Other sections provide the machinery for assessment. This assessment was to be made by the state board of tax commissioners,

Under this law an assessment was made of the franchises belonging to the plaintiff in error, a corporation created by the consolidation of several corporations, having franchises for the maintenance and operation of street railroads in the city of New York. A certiorari to review this assessment was finally decided by the court of appeals of the state, which, on April 28, 1903 (174 N. Y. 417, 63 L. R. A. 884, 67 N. E. 69), sustained the assessment, and remanded the case to the special term of the supreme court, by which court a final judgment was entered, June 22, 1903. Thereupon this writ of error was sued out.
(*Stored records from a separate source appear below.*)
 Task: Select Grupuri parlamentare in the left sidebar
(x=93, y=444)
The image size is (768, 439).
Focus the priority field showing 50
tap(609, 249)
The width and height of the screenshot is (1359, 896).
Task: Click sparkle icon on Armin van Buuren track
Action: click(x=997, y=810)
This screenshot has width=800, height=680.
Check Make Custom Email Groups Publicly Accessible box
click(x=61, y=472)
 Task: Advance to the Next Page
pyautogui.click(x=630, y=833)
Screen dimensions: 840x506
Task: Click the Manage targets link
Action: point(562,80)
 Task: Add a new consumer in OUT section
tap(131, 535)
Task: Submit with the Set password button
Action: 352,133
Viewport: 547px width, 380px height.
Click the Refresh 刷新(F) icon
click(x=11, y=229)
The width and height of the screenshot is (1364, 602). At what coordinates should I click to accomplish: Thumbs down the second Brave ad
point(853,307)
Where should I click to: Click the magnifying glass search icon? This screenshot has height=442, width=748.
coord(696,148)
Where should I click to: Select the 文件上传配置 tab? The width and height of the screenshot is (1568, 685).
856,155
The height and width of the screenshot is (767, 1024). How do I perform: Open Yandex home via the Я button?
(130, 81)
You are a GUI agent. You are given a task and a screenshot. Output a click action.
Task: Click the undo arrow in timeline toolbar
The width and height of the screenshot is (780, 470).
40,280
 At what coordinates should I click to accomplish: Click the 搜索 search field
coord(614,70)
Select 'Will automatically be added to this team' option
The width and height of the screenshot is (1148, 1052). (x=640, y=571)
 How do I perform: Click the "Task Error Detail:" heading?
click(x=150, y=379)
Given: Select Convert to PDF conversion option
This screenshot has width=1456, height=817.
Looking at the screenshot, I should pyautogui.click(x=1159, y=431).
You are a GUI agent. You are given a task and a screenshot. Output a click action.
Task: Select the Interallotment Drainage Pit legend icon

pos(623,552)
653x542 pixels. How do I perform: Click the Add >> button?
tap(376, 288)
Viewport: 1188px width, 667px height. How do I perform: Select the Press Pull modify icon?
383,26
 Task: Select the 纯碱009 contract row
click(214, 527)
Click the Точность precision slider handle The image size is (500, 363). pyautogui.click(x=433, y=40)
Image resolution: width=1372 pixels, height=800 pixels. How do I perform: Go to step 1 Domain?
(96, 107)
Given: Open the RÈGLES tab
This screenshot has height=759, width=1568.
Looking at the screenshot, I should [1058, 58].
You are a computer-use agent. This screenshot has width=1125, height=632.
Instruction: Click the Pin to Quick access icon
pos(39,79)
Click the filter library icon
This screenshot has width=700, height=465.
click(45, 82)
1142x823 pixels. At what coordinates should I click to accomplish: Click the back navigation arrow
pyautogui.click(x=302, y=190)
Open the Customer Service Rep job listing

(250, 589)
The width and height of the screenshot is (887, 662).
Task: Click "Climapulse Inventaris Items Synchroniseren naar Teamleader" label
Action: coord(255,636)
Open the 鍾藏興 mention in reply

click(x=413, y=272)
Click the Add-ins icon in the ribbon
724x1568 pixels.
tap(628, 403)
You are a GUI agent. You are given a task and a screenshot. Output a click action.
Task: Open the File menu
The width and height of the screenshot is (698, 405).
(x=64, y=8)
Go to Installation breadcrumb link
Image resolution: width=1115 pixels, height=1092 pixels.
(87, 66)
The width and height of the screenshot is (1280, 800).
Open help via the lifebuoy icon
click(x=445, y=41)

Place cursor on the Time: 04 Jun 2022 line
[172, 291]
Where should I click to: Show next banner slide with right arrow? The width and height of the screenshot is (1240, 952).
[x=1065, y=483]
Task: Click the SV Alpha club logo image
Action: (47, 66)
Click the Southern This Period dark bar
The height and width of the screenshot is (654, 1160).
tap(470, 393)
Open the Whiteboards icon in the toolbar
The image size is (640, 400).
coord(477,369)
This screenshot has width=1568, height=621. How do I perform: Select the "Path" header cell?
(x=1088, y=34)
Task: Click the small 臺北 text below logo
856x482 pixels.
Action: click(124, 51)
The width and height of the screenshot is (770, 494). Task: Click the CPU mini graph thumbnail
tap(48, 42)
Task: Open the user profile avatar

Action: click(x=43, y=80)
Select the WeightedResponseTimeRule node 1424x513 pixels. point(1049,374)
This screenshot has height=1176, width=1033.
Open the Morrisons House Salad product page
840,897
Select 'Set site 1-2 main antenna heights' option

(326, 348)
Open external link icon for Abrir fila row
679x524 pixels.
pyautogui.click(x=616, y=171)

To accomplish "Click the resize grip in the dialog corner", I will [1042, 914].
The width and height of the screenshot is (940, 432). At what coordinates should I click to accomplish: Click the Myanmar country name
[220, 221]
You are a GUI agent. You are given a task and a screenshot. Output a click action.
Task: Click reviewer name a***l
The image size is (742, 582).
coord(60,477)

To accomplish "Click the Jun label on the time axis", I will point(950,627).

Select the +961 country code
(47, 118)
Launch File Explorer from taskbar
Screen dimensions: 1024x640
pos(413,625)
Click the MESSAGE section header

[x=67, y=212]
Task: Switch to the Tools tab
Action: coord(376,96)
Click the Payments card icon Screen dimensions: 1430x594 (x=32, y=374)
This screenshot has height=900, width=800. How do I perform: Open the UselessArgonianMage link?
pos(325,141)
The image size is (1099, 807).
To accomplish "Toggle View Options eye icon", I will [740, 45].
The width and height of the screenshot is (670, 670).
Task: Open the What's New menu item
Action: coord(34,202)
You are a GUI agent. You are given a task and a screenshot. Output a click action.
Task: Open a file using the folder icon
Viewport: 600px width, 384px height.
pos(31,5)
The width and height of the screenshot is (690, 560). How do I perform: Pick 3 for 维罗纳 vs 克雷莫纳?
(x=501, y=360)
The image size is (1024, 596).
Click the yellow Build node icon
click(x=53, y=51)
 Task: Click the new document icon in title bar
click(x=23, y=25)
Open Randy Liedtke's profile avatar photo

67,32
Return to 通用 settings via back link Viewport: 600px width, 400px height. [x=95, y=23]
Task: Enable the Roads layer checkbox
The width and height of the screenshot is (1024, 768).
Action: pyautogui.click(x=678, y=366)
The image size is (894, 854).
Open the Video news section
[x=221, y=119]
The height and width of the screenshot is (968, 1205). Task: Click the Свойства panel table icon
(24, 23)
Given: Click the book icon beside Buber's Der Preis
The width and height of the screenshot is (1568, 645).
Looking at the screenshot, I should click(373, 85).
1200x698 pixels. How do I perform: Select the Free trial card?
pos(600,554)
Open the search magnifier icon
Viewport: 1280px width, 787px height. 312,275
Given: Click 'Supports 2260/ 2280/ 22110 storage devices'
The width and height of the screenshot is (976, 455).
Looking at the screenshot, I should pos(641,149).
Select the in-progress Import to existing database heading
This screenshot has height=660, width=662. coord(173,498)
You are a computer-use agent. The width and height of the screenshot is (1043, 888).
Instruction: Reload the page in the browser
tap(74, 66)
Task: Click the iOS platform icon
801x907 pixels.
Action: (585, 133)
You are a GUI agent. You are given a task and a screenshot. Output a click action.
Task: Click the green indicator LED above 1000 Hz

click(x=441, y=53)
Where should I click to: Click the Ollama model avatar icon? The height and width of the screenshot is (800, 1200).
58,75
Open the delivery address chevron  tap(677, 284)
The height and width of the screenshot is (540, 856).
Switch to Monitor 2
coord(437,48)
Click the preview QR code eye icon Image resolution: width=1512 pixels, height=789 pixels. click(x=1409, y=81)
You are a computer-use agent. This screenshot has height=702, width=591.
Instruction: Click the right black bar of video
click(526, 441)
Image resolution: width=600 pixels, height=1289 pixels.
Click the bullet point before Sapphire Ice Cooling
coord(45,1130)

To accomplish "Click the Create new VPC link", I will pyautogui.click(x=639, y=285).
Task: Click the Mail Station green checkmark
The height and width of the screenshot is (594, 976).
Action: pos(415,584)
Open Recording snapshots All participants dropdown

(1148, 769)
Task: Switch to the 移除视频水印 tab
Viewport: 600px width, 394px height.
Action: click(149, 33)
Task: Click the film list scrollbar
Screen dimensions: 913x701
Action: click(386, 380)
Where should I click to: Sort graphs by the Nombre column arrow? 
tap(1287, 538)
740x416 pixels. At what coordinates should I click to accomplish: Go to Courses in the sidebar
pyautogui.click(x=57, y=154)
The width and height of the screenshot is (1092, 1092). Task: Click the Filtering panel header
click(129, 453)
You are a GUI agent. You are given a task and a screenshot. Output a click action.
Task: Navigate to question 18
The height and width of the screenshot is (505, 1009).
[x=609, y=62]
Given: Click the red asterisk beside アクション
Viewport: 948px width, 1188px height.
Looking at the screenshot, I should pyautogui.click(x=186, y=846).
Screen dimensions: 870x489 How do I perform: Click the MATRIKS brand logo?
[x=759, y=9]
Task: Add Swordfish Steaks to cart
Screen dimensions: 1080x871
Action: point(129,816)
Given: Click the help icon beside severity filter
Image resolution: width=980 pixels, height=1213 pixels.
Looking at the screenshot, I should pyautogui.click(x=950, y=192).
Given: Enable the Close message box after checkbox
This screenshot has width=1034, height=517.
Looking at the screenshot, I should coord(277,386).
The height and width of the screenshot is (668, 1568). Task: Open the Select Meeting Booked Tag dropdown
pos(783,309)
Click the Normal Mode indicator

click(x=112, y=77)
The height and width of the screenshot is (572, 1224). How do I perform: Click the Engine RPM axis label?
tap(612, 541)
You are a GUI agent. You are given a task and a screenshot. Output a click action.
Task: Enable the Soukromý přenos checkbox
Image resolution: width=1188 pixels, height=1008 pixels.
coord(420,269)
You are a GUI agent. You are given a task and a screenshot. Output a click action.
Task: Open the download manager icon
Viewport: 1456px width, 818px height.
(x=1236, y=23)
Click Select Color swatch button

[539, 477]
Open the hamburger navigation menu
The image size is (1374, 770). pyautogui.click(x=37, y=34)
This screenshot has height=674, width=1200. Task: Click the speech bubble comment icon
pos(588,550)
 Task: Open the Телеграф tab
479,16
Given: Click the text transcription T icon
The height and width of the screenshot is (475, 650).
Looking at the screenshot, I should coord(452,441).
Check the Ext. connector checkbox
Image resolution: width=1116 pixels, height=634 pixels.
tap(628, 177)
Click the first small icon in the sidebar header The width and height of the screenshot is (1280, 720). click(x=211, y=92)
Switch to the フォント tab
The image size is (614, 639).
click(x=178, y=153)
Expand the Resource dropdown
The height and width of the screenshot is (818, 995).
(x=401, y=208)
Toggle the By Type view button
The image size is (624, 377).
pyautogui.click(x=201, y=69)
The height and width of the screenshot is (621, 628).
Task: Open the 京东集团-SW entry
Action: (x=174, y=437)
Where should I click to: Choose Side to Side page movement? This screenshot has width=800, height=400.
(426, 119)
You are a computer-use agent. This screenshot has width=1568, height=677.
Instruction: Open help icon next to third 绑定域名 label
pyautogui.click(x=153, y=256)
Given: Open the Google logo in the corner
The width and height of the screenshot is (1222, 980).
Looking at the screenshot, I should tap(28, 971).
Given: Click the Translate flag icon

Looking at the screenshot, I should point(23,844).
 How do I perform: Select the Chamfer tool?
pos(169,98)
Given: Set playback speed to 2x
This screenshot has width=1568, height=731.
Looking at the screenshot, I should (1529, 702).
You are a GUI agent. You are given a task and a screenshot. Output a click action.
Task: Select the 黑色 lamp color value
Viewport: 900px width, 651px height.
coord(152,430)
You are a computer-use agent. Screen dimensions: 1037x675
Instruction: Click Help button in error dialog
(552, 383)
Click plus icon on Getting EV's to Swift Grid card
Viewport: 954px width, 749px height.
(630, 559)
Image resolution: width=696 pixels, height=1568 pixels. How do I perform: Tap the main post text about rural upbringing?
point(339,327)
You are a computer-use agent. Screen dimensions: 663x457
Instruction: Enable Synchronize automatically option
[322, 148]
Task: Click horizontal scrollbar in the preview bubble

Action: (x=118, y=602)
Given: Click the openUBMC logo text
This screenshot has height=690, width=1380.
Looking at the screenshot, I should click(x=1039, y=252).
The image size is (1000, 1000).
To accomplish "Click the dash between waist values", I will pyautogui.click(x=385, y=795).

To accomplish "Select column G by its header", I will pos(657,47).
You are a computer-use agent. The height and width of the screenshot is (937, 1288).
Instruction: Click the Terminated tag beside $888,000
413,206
Plaintiff in error makes three assignments of error:

"I. Error in declining to hold that the act of the legislature of the state of New York, approved May 26th, 1899 (chap. 712, Laws 1899), entitled 'An Act to Amend the Tax Law in Relation to the Taxation of Public Franchises as Real Property,' in so far as it authorizes the assessment imposed by the state board of tax commissioners on March 20, 1900, upon the franchises of the [plaintiff in error] relator above named, deprives said relator of its property without due process of law, in contravention of the 14th Amendment of the Constitution of the United States.

"II. Error in declining to hold that said legislative enactment, in so far as it authorizes the said assessment denies to said relator the equal protection of the laws, in contravention of the 14th Amendment to the Constitution of the United States.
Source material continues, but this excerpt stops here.